Exercise instructions:
Render the lines as a Markdown table with two columns, Row and Line. Begin at the line that contains "Click Rebook this", continue through the end of the lines, and omit blank lines.

─── Data for the task

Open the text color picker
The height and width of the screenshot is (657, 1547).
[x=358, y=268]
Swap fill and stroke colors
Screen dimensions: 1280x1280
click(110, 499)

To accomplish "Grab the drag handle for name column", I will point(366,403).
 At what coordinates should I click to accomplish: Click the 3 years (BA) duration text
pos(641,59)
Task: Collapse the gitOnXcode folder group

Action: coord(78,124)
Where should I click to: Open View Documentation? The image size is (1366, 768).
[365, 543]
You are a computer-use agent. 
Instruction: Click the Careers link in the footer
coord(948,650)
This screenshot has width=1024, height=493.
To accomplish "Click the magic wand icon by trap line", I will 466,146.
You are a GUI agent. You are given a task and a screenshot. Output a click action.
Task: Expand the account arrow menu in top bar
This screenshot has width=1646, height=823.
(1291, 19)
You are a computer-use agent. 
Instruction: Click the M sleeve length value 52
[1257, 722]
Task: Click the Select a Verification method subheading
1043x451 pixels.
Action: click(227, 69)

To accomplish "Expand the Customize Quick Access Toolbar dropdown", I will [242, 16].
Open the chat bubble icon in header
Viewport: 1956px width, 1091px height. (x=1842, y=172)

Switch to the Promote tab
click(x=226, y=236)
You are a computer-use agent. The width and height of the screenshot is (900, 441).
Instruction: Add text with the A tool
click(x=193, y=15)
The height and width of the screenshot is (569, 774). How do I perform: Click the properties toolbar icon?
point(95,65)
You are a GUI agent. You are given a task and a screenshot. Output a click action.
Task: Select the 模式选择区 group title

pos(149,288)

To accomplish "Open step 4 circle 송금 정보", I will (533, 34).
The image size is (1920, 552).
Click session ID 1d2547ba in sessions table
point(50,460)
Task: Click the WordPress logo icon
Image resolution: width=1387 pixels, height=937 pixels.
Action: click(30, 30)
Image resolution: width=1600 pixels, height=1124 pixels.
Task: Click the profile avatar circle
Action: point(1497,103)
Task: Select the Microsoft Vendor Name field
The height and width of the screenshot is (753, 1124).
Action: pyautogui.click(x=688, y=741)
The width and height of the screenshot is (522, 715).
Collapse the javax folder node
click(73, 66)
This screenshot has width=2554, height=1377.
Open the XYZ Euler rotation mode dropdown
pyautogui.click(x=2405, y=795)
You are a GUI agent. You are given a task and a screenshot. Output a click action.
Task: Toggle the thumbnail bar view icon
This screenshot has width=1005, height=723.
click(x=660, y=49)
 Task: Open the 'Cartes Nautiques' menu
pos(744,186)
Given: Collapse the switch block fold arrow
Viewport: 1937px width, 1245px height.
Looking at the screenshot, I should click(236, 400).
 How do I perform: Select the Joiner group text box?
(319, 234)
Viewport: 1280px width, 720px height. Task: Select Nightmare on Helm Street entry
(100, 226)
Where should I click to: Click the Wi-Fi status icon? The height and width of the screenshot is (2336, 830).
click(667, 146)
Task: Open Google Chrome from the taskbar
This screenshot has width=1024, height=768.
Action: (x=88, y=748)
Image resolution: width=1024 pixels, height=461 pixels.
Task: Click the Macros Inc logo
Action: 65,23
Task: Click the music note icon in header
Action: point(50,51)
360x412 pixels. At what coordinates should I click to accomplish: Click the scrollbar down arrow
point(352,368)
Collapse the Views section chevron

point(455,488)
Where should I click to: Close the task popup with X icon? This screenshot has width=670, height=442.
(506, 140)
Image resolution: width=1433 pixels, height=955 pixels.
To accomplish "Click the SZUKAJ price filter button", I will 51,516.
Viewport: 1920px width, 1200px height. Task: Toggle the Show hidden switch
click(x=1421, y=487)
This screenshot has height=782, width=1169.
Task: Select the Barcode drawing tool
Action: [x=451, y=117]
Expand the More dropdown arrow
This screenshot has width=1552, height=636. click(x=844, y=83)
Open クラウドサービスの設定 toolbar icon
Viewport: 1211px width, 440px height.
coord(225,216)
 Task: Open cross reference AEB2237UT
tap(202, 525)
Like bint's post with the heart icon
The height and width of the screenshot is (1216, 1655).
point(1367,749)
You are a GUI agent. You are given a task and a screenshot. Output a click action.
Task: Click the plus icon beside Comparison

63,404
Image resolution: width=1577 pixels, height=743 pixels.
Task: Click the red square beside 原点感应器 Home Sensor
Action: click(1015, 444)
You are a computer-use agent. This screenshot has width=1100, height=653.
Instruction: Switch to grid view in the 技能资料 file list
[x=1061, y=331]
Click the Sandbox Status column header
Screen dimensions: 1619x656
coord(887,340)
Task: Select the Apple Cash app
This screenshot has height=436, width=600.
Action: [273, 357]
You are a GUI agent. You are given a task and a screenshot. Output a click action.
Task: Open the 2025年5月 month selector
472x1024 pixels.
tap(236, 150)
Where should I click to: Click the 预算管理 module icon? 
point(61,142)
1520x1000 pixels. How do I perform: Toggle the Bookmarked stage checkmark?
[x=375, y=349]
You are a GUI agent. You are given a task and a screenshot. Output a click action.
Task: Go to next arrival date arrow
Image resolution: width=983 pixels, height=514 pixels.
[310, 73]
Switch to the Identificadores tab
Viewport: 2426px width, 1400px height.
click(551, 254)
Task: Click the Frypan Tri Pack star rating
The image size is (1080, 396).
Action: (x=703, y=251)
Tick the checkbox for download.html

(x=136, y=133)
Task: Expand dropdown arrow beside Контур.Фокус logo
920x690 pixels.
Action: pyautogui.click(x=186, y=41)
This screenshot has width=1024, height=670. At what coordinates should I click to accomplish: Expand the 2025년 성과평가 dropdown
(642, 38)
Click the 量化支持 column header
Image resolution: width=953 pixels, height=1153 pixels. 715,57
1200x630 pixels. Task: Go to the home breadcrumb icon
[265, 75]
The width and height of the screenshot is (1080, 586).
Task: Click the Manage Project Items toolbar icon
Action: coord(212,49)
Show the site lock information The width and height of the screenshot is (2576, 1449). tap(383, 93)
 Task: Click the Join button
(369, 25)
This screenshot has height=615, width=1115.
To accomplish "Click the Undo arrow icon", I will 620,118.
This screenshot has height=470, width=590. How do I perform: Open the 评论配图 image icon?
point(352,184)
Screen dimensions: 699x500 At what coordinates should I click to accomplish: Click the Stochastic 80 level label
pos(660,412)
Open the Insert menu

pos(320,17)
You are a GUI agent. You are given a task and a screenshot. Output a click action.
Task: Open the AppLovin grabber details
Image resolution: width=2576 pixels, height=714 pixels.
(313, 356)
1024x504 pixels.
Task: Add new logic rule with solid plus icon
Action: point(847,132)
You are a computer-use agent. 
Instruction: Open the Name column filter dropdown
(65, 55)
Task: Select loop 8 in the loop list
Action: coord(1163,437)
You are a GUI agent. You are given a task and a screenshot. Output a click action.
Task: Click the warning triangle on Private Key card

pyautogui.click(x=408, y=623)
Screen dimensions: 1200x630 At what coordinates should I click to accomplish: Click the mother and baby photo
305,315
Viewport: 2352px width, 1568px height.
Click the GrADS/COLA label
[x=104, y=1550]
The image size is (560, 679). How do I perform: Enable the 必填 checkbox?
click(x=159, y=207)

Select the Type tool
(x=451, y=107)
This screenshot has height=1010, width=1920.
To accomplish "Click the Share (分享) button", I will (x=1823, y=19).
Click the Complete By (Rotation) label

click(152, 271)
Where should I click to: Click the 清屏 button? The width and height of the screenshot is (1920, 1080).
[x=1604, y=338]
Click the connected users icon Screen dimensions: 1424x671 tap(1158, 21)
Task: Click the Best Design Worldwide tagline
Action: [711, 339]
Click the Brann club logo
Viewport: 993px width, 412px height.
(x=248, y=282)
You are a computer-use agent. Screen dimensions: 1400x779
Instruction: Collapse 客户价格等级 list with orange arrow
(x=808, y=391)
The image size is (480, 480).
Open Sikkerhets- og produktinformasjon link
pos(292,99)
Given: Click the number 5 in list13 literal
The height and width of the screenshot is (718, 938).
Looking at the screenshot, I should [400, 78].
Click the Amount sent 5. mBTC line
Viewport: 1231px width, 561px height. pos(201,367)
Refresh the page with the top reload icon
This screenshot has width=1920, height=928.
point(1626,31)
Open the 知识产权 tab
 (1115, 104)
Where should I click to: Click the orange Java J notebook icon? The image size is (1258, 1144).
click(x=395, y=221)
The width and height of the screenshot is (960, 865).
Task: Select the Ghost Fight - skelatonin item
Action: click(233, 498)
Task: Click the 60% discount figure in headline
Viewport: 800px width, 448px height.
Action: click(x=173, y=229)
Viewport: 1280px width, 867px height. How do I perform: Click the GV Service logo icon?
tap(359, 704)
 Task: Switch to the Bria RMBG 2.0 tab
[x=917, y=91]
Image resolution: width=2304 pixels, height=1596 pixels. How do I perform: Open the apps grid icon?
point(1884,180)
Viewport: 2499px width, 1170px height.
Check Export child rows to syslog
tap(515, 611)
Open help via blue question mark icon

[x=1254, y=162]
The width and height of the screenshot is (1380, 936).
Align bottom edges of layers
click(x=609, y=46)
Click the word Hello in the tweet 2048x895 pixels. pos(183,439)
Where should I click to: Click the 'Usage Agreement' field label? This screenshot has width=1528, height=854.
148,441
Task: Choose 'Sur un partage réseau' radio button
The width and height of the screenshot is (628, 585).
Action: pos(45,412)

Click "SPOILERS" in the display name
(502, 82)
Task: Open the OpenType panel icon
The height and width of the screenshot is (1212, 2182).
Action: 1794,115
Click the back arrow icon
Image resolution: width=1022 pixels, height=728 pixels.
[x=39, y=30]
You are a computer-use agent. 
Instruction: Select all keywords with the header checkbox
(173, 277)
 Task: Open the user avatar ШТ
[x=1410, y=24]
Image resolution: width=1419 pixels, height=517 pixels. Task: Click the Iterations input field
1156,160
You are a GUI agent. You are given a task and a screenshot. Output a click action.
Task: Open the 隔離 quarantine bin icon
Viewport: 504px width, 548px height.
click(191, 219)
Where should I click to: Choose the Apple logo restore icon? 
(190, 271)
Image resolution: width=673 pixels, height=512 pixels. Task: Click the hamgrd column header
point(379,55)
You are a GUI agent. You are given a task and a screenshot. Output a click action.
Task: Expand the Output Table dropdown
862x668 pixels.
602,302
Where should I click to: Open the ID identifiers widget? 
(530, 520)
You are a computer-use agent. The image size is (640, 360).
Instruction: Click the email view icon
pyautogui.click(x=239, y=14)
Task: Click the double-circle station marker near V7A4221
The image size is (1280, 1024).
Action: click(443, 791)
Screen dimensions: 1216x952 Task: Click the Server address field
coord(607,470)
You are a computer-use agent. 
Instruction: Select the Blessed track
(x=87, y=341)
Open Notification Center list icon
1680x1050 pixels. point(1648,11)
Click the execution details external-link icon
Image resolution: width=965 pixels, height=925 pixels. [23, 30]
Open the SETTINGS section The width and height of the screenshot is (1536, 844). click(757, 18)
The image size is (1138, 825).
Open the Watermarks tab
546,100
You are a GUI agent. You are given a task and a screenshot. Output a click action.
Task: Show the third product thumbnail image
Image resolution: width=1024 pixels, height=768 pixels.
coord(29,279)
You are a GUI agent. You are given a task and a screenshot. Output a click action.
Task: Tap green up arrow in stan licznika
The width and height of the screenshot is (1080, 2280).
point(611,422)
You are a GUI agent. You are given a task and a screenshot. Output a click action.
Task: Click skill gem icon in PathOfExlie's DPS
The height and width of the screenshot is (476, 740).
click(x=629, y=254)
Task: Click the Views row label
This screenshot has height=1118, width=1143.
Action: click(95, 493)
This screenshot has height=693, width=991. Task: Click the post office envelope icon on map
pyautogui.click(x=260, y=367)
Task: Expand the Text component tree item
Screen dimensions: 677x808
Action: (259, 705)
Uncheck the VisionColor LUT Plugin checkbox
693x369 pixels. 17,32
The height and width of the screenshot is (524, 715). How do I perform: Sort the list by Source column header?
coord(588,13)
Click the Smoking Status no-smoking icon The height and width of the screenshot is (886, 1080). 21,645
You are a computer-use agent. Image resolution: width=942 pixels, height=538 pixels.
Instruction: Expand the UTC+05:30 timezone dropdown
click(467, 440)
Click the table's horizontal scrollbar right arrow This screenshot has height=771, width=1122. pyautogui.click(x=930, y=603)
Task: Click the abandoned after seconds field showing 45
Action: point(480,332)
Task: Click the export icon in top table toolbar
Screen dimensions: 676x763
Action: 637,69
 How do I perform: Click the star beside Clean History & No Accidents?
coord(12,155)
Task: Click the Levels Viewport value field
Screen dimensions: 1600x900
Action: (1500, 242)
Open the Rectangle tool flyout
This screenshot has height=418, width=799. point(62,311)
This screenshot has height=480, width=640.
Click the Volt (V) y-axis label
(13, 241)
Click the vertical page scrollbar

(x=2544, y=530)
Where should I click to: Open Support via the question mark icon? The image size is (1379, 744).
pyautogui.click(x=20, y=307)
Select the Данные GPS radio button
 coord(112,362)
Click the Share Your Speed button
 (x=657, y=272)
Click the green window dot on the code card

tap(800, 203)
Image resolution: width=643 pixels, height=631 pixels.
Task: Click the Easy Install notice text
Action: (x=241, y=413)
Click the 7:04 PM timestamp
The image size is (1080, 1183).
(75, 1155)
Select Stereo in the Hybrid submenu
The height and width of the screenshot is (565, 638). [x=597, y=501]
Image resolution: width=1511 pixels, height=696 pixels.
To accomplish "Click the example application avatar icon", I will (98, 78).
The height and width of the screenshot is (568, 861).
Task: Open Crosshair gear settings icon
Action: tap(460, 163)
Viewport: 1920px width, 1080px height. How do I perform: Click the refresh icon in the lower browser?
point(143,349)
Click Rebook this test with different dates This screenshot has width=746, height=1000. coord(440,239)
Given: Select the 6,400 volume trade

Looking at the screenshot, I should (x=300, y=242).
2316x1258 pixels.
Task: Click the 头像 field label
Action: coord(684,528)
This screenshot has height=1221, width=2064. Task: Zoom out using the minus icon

──────

Answer to the task:
| Row | Line |
|---|---|
| 1 | Click Rebook this test with different dates This screenshot has width=746, height=1000. coord(440,239) |
| 2 | Given: Select the 6,400 volume trade |
| 3 | Looking at the screenshot, I should (x=300, y=242). |
| 4 | 2316x1258 pixels. |
| 5 | Task: Click the 头像 field label |
| 6 | Action: coord(684,528) |
| 7 | This screenshot has height=1221, width=2064. Task: Zoom out using the minus icon |